Since only the principal was lent into the money supply, more money was eventually owed back in principal plus interest than the people as a whole, possessed. They had to continually take-out loans of new paper money to cover the shortfall, causing the wealth of the villages and towns and eventually that of the entire country to be diverted into the vaults of the goldsmiths, whose identity had by this time now become ‘bankers,’ whilst the country began to systematically drown in debt.

This then was the birth of the insidious system we now know as ‘Fractional Reserve Banking’ which then as now, meant that the goldsmiths/banksters were able to make astronomical amounts of money by loaning-out what were essentially fraudulent receipts, as they represented gold that the goldsmiths did not even possess.  As they gradually became more confident that their insidious ‘game’ would never be discovered, they would then loan-out up to ten times the amount they held in their depositories.

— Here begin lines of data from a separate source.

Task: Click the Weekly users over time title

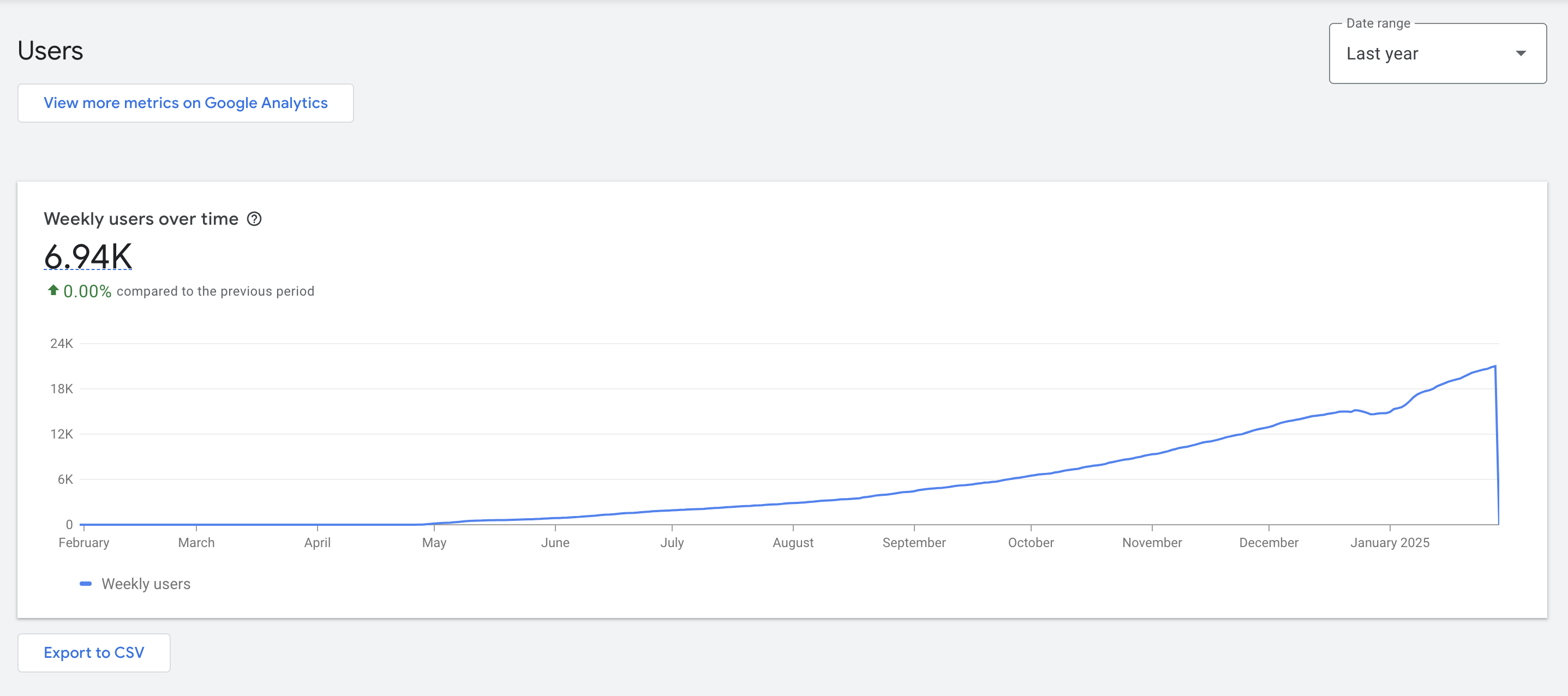Action: (x=141, y=219)
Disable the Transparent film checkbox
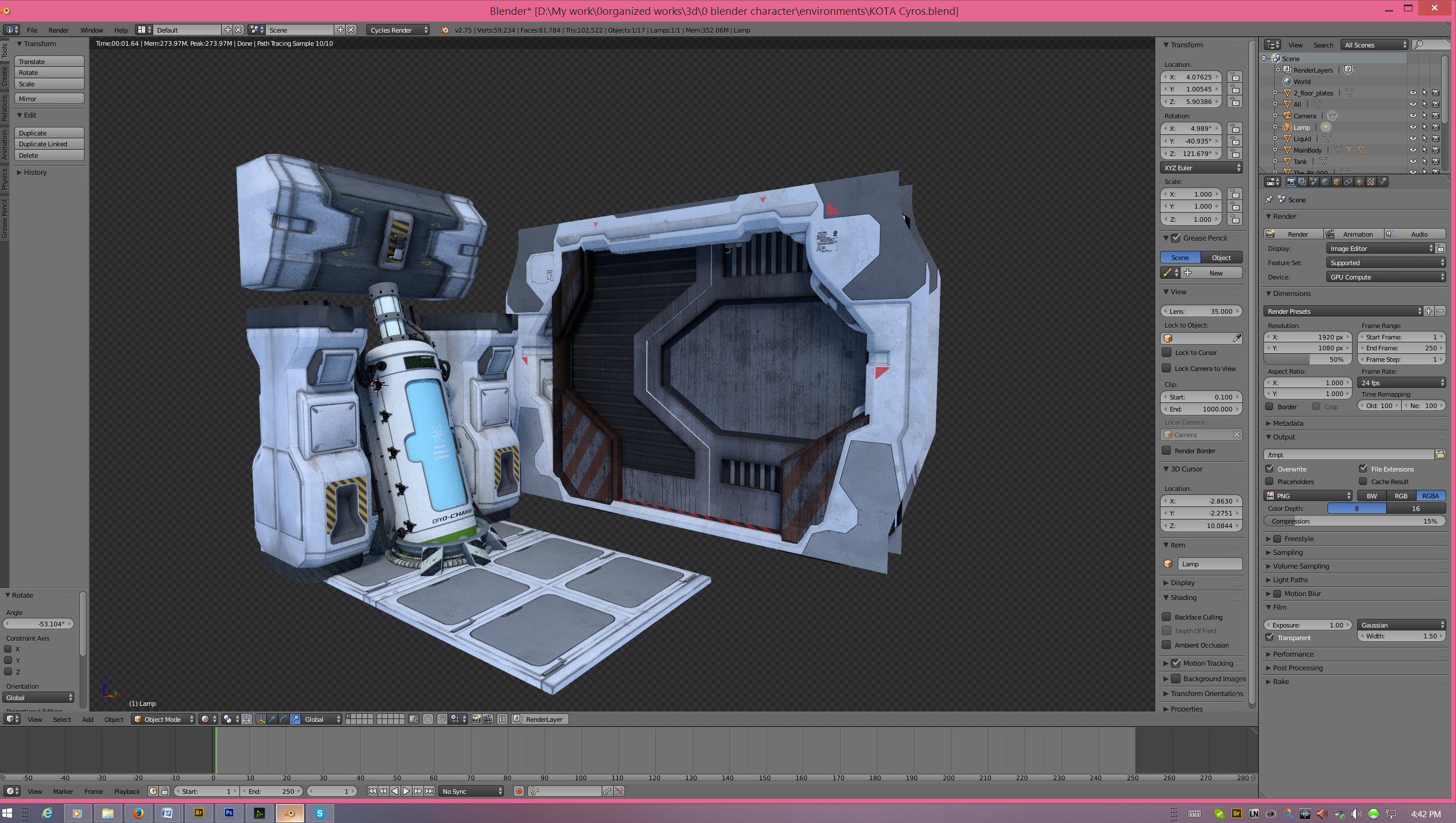 click(1270, 637)
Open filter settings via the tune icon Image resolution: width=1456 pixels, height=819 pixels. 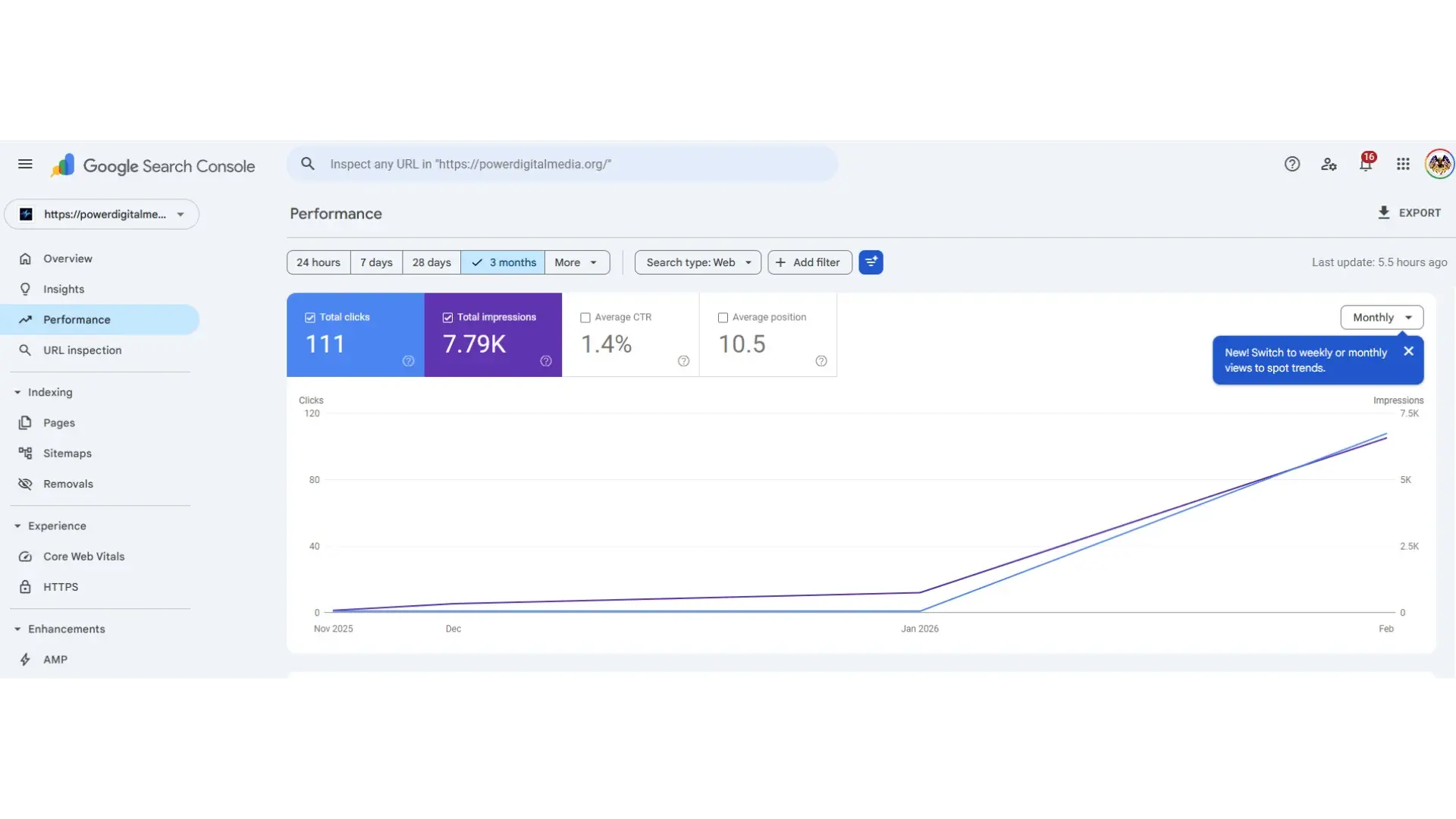(x=871, y=262)
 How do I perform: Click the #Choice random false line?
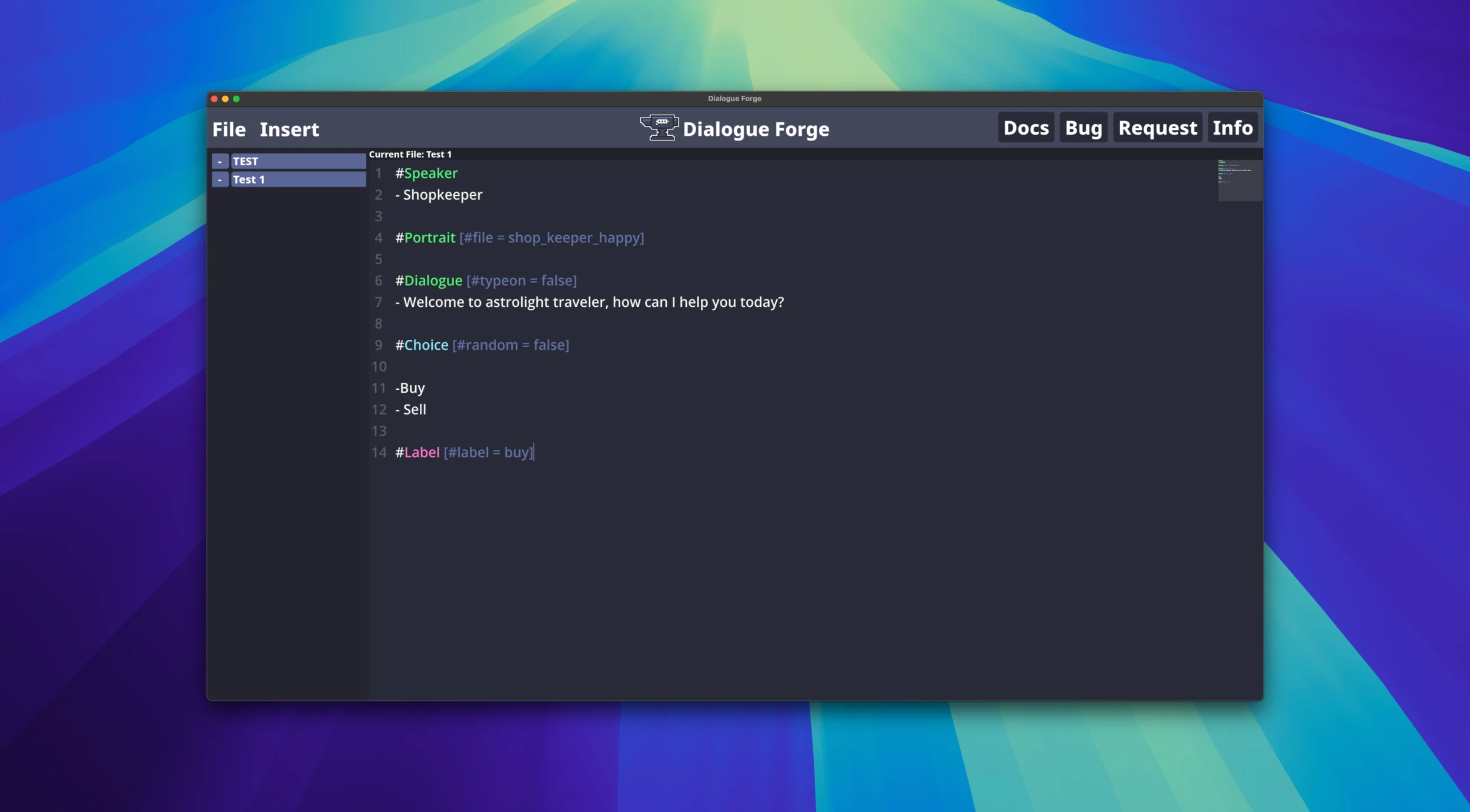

The goldsmiths also soon discovered that their control of this fraudulent money supply gave them total control over the economy and the assets of the people.  They exacted their control by switching the economy between high and low volumes of ‘currency’ in circulation at any given time. The way they achieved this was to make money ‘easier’ to borrow thereby increasing the amount of money in circulation and then suddenly, without warning, limiting the money supply again, removing it from circulation by making loans more difficult to obtain or suspending the issuance of loans altogether.

Why did they do this?  Simply because they knew that the result would be that a large percentage of their debtors would be unable to repay their loans and being denied the facility to take out new ones, they would then become ‘bankrupt’ and be forced to transfer their meagre assets to the goldsmiths for a small fraction of their true worth.

Unsurprisingly, this is exactly what is happening in the world economy of today, but is deceptively referred to with such euphemisms as ‘the economic cycle,’ ‘boom and bust,’ ‘recession,’ and ‘depression,’ in order to bestow respectability upon and attribute pseudo, ‘natural causes’ to what is nothing more than a complete scam.